[Reading text]

One dead in attack on Pakistan polio team

Bajaur (Pakistan) (AFP) - Gunmen killed a policeman guarding a polio vaccination team in Pakistan's restive northwest on Wednesday, officials said, the latest attack on health workers trying to tackle the crippling disease.

Pakistan is one of only three countries in the world where polio remains endemic but efforts to stamp it out have been badly hit in recent years by attacks on immunisation teams.

The country has seen 117 cases of polio so far this year -- outstripping the 93 reported in the whole of 2013.

The latest attack was in Bajaur, one of seven tribal areas on the border with Afghanistan where polio is a particular problem.

"A member of the tribal police guarding a polio vaccination team was killed when the team came under attack in Damadola area of Bajaur agency", local administration official Shah Nasim Khan told AFP.

He said the attackers lay in wait for the polio team in nearby fields before opening fire. The health workers escaped unharmed.

Nobody has so far claimed responsibility but the Pakistani Taliban have regularly attacked polio workers in the past, claiming the vaccination programme is a cover for espionage.

The last attack on polio workers in Pakistan came in March when a female volunteer was shot dead as she travelled to administer polio drops to children in the Soraki neighbourhood of Bannu.

The World Health Organisation declared a global "public health emergency" in early May after new polio cases began surfacing and spreading across borders from countries including Pakistan.

Some 58 people including health workers and police providing security have been killed in militant attacks on polio vaccination teams in Pakistan since December 2012.

[Tasks for this exercise]
1. According to the report on the Pakistan polio attack, how many polio cases has Pakistan recorded so far this year?
2. Please rewrite the polio attack report from "The latest attack was" up to and including "cover for espionage.", replacing "attackers" with "gunmen".

[Data section]
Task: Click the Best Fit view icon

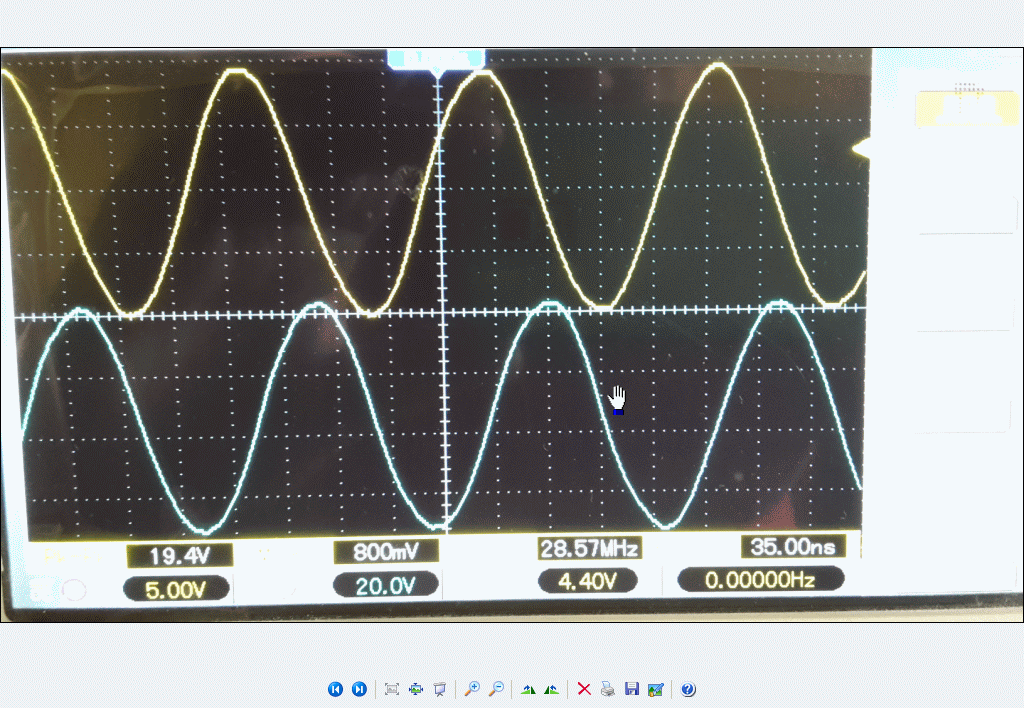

[Numbered answers]
1. 117 cases

2.
The latest attack was in Bajaur, one of seven tribal areas on the border with Afghanistan where polio is a particular problem.

"A member of the tribal police guarding a polio vaccination team was killed when the team came under attack in Damadola area of Bajaur agency", local administration official Shah Nasim Khan told AFP.

He said the gunmen lay in wait for the polio team in nearby fields before opening fire. The health workers escaped unharmed.

Nobody has so far claimed responsibility but the Pakistani Taliban have regularly attacked polio workers in the past, claiming the vaccination programme is a cover for espionage.